◆ GIVEN INFORMATION ◆
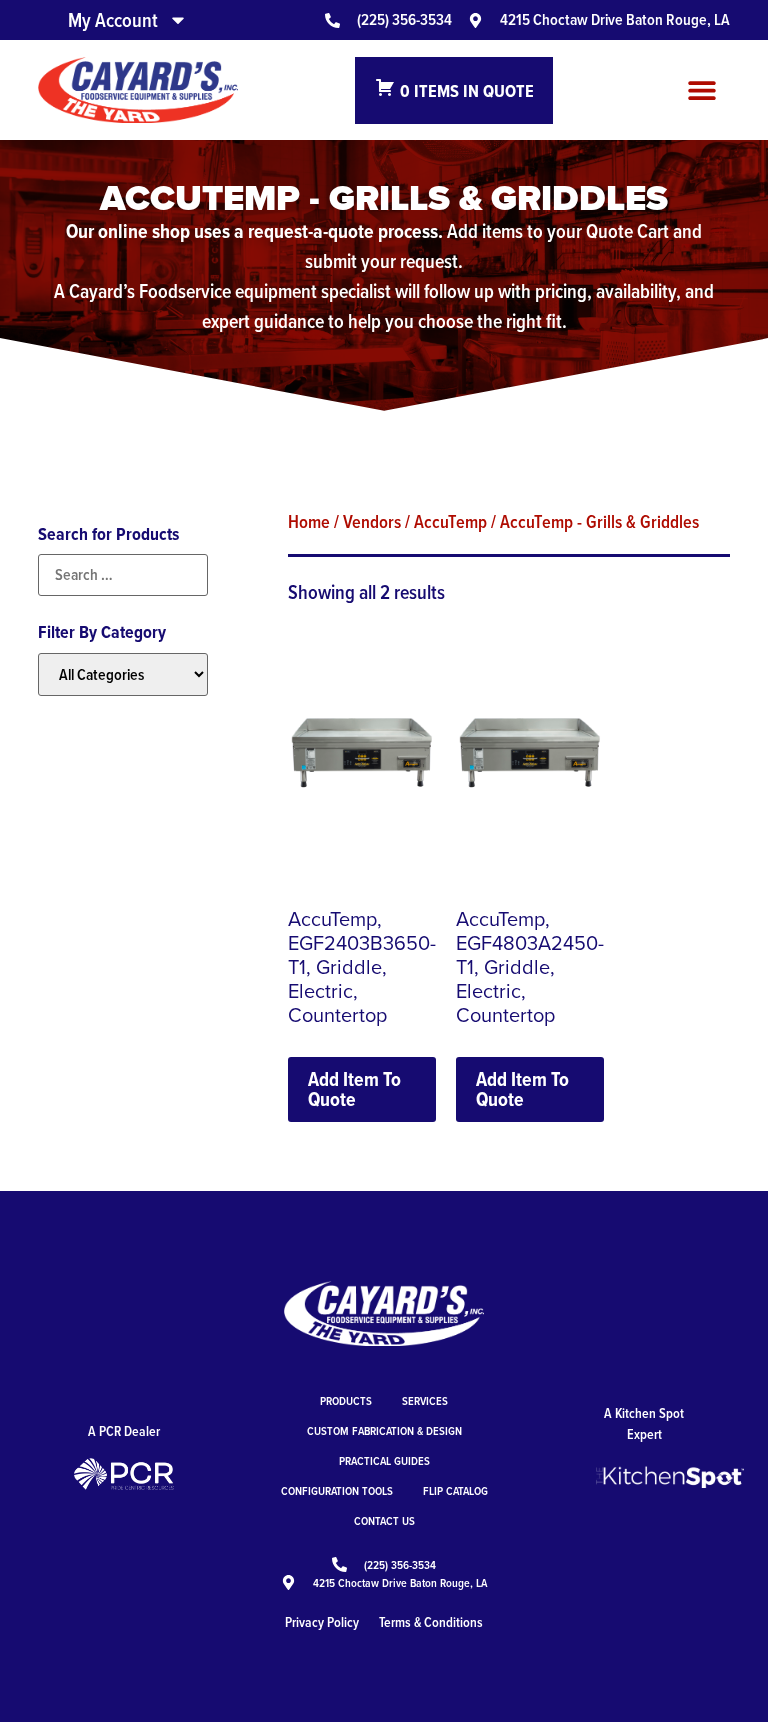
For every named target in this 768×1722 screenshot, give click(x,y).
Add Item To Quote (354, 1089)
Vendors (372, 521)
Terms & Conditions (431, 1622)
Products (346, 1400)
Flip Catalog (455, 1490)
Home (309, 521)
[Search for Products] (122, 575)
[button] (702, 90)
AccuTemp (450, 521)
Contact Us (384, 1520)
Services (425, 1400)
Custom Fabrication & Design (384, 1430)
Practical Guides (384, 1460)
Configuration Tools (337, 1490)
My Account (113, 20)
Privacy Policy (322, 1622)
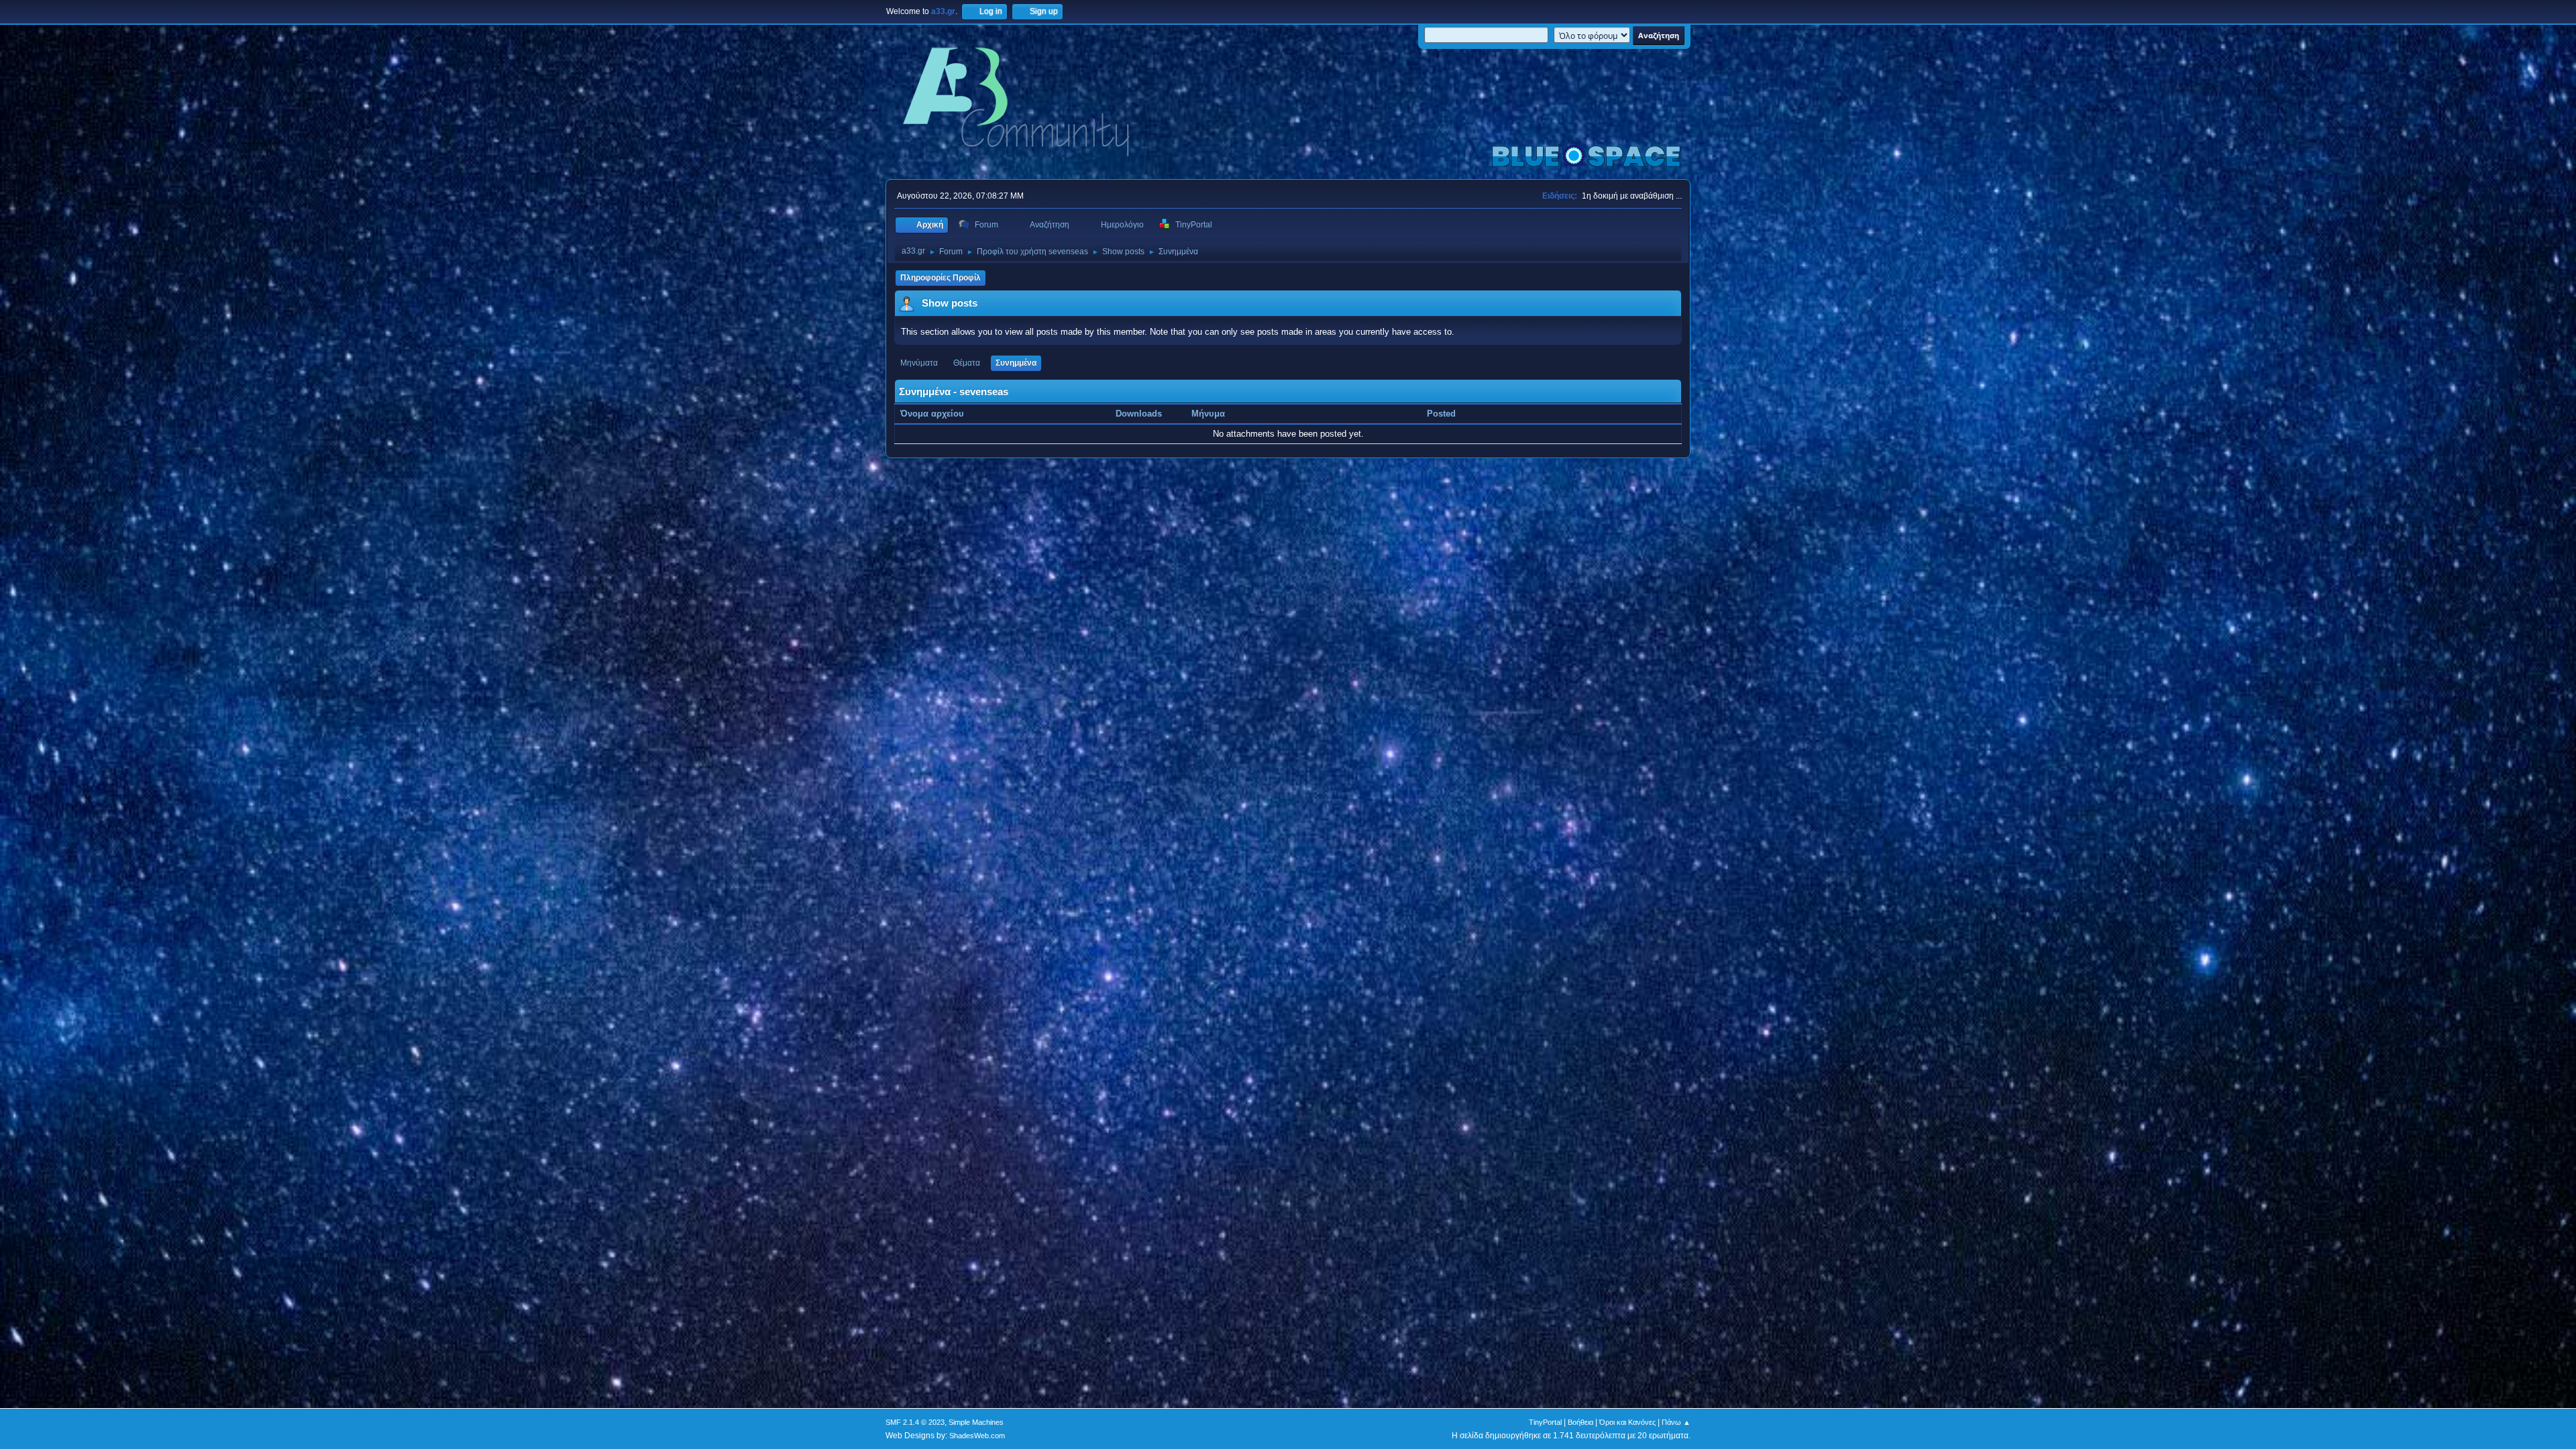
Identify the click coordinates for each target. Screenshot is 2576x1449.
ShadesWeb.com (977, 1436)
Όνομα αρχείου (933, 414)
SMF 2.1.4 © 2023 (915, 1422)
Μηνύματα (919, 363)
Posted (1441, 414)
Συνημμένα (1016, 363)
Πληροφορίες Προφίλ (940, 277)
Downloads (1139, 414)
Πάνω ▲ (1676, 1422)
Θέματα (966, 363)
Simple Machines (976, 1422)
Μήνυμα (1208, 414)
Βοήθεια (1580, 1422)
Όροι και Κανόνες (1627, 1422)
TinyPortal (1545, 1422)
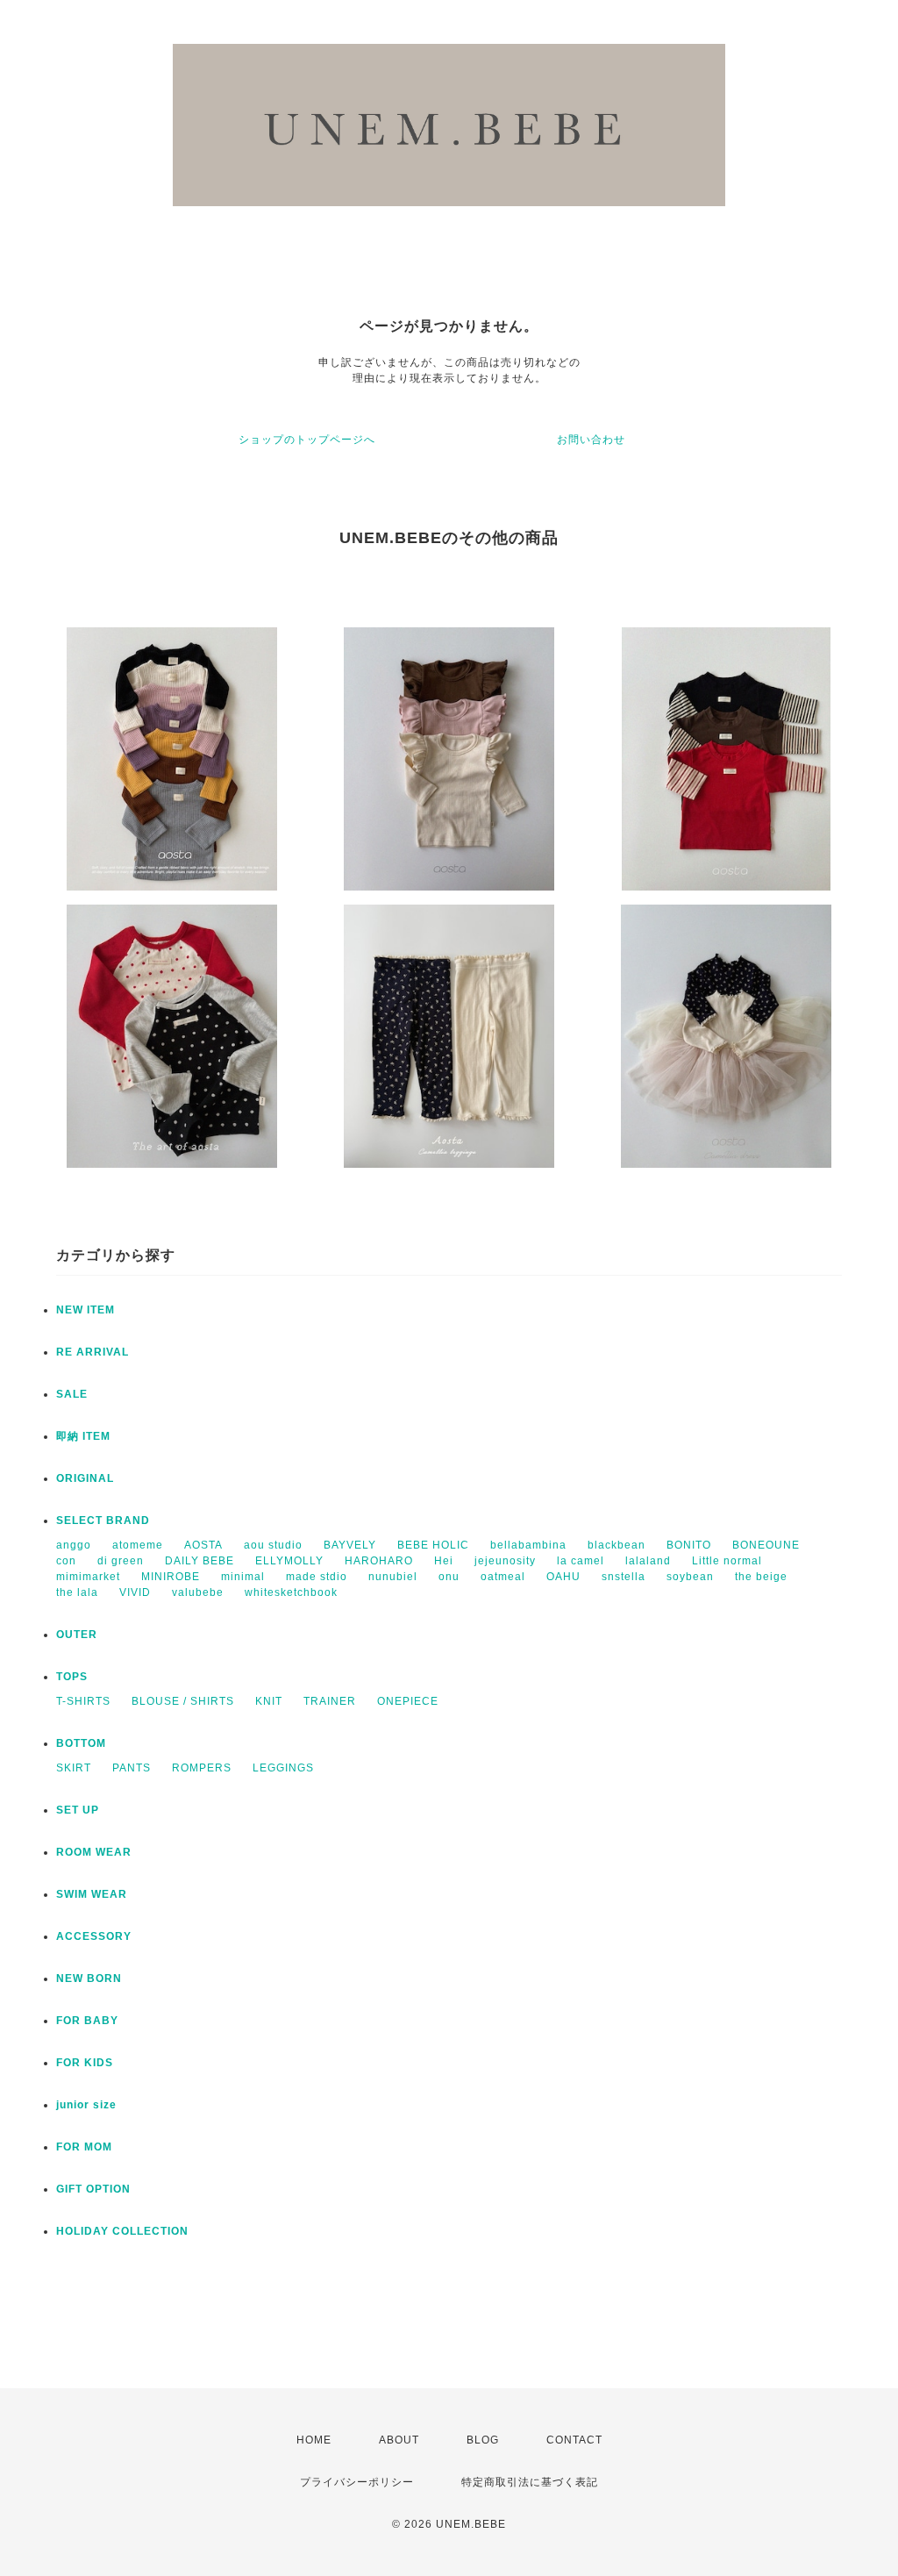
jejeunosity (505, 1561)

◆ EXERCISE GOAL ◆
Your answer must be an exact copy of every entry, with the pictures left out.

◆ SOLUTION ◆
For every named target in this 768×1722 screenshot, give click(x,y).
Add Item To Quote (354, 1089)
Vendors (372, 521)
Terms & Conditions (431, 1622)
Products (346, 1400)
Flip Catalog (455, 1490)
Home (309, 521)
[Search for Products] (122, 575)
[button] (702, 90)
AccuTemp (450, 521)
Contact Us (384, 1520)
Services (425, 1400)
Custom Fabrication & Design (384, 1430)
Practical Guides (384, 1460)
Configuration Tools (337, 1490)
My Account (113, 20)
Privacy Policy (322, 1622)
Identify the click coordinates for each target. Screenshot is 2576x1449.
ShadesWeb.com (977, 1436)
Όνομα αρχείου (933, 414)
SMF 2.1.4 © 2023 (915, 1422)
Μηνύματα (919, 363)
Posted (1441, 414)
Συνημμένα (1016, 363)
Πληροφορίες Προφίλ (940, 277)
Downloads (1139, 414)
Πάνω ▲ (1676, 1422)
Θέματα (966, 363)
Simple Machines (976, 1422)
Μήνυμα (1208, 414)
Βοήθεια (1580, 1422)
Όροι και Κανόνες (1627, 1422)
TinyPortal (1545, 1422)
jejeunosity (505, 1561)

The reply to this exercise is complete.